What is required: Rewrite the material below as a numbered list, running from the line with "is (1512, 805)." to the line with "coordinates (304, 367).", both included, and leave out any blank lines.

Data extract:
--- start ---

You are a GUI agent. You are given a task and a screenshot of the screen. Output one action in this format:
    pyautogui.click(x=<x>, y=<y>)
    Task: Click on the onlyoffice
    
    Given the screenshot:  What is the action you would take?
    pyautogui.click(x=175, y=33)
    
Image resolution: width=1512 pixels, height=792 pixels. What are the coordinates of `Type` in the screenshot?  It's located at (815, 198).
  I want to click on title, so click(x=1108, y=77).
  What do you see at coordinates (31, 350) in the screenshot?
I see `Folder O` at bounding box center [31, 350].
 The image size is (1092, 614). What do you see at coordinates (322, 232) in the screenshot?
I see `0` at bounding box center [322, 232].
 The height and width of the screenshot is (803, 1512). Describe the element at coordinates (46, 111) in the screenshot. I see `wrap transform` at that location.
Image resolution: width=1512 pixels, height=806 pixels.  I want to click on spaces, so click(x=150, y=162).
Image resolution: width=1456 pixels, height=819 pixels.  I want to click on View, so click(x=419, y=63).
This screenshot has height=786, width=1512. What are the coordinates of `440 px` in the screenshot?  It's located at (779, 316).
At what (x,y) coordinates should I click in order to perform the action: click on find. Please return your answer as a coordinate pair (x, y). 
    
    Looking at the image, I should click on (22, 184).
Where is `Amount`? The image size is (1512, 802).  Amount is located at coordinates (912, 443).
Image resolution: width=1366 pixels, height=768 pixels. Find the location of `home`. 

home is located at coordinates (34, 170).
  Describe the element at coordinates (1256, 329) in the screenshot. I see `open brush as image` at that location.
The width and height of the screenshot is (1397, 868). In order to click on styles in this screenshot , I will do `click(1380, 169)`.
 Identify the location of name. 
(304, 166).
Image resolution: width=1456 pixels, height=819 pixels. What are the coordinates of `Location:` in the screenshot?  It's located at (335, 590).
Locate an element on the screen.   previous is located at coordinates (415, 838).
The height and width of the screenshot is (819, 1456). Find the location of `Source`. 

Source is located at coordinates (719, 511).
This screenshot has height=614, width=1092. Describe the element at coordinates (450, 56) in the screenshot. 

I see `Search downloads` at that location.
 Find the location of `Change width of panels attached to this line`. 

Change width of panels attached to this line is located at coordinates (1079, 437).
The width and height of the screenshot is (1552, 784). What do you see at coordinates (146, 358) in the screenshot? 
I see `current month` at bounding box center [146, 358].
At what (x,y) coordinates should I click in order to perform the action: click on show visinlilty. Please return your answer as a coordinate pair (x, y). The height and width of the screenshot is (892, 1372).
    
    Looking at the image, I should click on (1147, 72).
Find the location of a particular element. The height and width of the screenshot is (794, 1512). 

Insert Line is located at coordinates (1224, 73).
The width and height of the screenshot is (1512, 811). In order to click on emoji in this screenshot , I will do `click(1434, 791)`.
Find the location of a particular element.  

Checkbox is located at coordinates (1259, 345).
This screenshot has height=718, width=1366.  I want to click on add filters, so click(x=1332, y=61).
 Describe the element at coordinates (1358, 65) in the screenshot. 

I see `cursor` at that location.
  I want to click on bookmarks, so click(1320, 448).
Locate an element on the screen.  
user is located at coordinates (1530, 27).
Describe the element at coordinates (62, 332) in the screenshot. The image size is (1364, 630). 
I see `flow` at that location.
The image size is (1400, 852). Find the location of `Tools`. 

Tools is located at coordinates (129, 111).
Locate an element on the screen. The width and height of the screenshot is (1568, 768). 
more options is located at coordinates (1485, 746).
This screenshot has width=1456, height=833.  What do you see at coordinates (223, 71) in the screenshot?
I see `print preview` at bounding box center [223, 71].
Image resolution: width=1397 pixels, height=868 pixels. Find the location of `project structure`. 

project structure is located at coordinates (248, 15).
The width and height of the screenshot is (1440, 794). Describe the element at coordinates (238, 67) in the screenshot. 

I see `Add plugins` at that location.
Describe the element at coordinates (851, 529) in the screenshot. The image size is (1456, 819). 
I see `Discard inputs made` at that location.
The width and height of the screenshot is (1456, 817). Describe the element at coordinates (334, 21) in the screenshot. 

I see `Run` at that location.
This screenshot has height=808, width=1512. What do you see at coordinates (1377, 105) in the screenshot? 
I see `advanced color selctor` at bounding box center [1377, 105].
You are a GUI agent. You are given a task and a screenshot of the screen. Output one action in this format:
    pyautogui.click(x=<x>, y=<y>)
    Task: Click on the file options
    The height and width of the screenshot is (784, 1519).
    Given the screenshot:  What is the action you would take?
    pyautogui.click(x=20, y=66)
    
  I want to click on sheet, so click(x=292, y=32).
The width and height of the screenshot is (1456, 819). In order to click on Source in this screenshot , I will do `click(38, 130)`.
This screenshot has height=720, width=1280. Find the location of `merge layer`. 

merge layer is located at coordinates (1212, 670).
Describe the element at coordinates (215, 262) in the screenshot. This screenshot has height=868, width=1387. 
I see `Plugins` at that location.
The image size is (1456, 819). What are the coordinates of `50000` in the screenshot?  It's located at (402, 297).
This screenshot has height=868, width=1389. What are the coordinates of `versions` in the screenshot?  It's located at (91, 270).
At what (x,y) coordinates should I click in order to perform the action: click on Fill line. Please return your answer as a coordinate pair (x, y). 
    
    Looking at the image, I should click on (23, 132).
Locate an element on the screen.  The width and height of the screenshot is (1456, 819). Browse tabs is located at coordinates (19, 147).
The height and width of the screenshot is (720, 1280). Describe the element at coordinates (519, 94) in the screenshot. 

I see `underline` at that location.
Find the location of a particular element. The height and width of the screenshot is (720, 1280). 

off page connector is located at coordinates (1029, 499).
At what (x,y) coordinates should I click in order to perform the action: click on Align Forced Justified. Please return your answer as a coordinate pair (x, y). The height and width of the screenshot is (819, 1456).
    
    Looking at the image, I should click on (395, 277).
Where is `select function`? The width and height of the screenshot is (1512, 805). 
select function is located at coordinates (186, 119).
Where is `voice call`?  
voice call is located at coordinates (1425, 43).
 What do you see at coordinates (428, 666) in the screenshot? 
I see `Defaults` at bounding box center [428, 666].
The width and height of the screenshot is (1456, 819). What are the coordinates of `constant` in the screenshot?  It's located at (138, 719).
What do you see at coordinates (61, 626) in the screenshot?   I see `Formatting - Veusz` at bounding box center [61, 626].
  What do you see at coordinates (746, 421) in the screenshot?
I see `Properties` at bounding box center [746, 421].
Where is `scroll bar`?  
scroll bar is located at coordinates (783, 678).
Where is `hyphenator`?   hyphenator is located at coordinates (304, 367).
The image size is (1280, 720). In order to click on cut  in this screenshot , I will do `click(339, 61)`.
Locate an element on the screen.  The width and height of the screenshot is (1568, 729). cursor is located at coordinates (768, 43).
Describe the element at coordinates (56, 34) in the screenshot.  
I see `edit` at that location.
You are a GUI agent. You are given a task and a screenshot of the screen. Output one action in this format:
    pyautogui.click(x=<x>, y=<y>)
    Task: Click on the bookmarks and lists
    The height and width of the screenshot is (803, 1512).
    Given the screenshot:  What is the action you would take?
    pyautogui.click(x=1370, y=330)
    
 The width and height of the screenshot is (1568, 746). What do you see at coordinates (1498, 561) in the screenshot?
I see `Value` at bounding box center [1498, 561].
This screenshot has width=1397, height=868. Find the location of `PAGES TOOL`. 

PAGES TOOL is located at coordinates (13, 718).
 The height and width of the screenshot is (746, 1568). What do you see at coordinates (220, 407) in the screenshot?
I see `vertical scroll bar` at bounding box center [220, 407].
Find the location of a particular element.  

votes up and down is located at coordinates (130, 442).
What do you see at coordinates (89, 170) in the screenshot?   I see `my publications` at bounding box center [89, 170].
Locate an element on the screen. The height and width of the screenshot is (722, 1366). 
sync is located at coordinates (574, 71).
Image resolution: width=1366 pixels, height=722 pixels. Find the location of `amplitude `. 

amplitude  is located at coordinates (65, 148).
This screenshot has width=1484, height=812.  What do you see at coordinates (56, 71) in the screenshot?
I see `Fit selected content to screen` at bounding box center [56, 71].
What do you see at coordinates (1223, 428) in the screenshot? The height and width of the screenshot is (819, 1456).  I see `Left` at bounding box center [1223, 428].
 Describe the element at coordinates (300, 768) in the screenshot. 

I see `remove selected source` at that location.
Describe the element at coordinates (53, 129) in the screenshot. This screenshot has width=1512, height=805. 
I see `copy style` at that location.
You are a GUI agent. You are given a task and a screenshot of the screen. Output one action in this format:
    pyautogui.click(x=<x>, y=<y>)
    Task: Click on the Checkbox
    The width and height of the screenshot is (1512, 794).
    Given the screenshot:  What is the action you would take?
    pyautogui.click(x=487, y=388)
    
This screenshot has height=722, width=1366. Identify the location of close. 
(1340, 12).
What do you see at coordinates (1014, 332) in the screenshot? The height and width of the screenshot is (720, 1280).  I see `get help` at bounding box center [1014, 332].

--- end ---

Correct result:
1. Where is `select function`? The width and height of the screenshot is (1512, 805). 
2. select function is located at coordinates (186, 119).
3. Where is `voice call`?  
4. voice call is located at coordinates (1425, 43).
5.  What do you see at coordinates (428, 666) in the screenshot? 
6. I see `Defaults` at bounding box center [428, 666].
7. The width and height of the screenshot is (1456, 819). What are the coordinates of `constant` in the screenshot?  It's located at (138, 719).
8. What do you see at coordinates (61, 626) in the screenshot?   I see `Formatting - Veusz` at bounding box center [61, 626].
9.   What do you see at coordinates (746, 421) in the screenshot?
10. I see `Properties` at bounding box center [746, 421].
11. Where is `scroll bar`?  
12. scroll bar is located at coordinates (783, 678).
13. Where is `hyphenator`?   hyphenator is located at coordinates (304, 367).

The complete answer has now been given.